**** PASSAGE

In fact, any intentional hunting and killing of the Mediterranean beluga population is prohibited. In 2005, the United States Fish and Wildlife Service banned the import of beluga caviar and other beluga products from the Caspian Sea. Left alone, the fish can live up to 118 years.
13. Giant Panda
The giant panda, otherwise referred to as the panda bear, is native to south central China. What makes this panda so endearing to humans are its black patches around its eyes and across its body. Threatened by habitat loss and fragmentation, pandas are listed as a vulnerable species with only 1,864 of them left in the wild.
Surprisingly, this low number is actually a success story because the numbers have increased from 1,000 in the late ’70s and 1,596 in 2003. The panda feeds on bamboo, but in captivity, they are also given honey, eggs, shrub leaves, oranges, yams, bananas, and fish. In the wild, they also feed on other grasses and even meat like birds, carrion, and rodents.
14. Olm Salamander
Since 1982, the olm salamander has been on the rare and endangered species list. This amphibious creature has no eyes, rendering it completely blind. This salamander dwells in the caves of the Dinaric Alps spanning from northwest Italy, across Slovenia, Croatia, Serbia, Bosnia and Herzegovina, Montenegro, and Albania. The IUCN Red List classifies the olm as vulnerable because of its ever-decreasing population and limited distribution.

********
**** DATA SECTION

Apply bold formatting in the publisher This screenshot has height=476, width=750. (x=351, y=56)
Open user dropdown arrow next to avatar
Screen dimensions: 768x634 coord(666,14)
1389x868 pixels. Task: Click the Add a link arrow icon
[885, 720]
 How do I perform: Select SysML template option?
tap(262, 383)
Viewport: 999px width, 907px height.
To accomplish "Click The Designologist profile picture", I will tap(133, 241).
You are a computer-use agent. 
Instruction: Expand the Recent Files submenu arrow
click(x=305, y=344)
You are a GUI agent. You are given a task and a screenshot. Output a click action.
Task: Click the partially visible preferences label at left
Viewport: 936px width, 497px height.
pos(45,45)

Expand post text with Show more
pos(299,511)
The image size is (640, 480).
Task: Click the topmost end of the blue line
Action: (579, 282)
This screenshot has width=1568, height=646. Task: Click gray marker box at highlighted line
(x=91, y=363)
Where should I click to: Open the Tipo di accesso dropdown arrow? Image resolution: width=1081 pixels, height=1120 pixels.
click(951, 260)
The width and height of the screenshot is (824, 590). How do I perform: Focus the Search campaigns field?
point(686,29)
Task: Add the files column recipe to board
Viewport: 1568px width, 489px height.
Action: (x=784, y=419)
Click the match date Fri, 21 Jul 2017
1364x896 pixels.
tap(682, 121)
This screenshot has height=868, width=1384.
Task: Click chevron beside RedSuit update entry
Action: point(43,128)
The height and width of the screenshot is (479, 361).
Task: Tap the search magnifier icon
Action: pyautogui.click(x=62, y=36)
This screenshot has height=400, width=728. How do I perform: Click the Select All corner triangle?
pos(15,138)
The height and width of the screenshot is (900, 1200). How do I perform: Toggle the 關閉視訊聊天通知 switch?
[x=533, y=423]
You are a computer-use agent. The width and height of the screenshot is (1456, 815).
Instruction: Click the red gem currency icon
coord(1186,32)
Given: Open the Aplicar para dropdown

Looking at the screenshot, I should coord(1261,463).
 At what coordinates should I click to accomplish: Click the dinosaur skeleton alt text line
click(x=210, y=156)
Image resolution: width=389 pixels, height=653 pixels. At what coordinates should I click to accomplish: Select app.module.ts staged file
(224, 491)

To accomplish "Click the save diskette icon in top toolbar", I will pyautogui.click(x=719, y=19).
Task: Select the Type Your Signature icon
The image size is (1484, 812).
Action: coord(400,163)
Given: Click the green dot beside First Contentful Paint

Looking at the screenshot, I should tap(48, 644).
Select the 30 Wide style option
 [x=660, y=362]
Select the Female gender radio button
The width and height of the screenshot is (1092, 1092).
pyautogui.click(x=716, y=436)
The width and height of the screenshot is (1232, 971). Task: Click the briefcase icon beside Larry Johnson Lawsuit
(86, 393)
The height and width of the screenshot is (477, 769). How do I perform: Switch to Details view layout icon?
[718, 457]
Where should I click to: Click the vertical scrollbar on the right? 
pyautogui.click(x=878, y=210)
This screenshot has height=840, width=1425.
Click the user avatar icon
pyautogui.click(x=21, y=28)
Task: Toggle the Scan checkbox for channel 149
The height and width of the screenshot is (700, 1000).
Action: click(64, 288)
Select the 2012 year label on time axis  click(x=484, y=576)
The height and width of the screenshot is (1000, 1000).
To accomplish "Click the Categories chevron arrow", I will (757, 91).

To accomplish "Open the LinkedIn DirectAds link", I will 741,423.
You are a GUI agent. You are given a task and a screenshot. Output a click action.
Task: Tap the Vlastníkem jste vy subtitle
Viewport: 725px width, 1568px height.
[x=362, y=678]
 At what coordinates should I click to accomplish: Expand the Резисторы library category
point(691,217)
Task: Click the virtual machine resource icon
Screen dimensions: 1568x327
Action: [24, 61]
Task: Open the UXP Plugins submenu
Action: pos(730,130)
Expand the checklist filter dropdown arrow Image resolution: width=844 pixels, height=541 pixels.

********

* [WHAT YOU ARE ASKED TO DO]: Reproduce the passage on endangered animals above word for word, keeping every line and heading unchanged.

* [EXERCISE RESPONSE]:
In fact, any intentional hunting and killing of the Mediterranean beluga population is prohibited. In 2005, the United States Fish and Wildlife Service banned the import of beluga caviar and other beluga products from the Caspian Sea. Left alone, the fish can live up to 118 years.
13. Giant Panda
The giant panda, otherwise referred to as the panda bear, is native to south central China. What makes this panda so endearing to humans are its black patches around its eyes and across its body. Threatened by habitat loss and fragmentation, pandas are listed as a vulnerable species with only 1,864 of them left in the wild.
Surprisingly, this low number is actually a success story because the numbers have increased from 1,000 in the late ’70s and 1,596 in 2003. The panda feeds on bamboo, but in captivity, they are also given honey, eggs, shrub leaves, oranges, yams, bananas, and fish. In the wild, they also feed on other grasses and even meat like birds, carrion, and rodents.
14. Olm Salamander
Since 1982, the olm salamander has been on the rare and endangered species list. This amphibious creature has no eyes, rendering it completely blind. This salamander dwells in the caves of the Dinaric Alps spanning from northwest Italy, across Slovenia, Croatia, Serbia, Bosnia and Herzegovina, Montenegro, and Albania. The IUCN Red List classifies the olm as vulnerable because of its ever-decreasing population and limited distribution.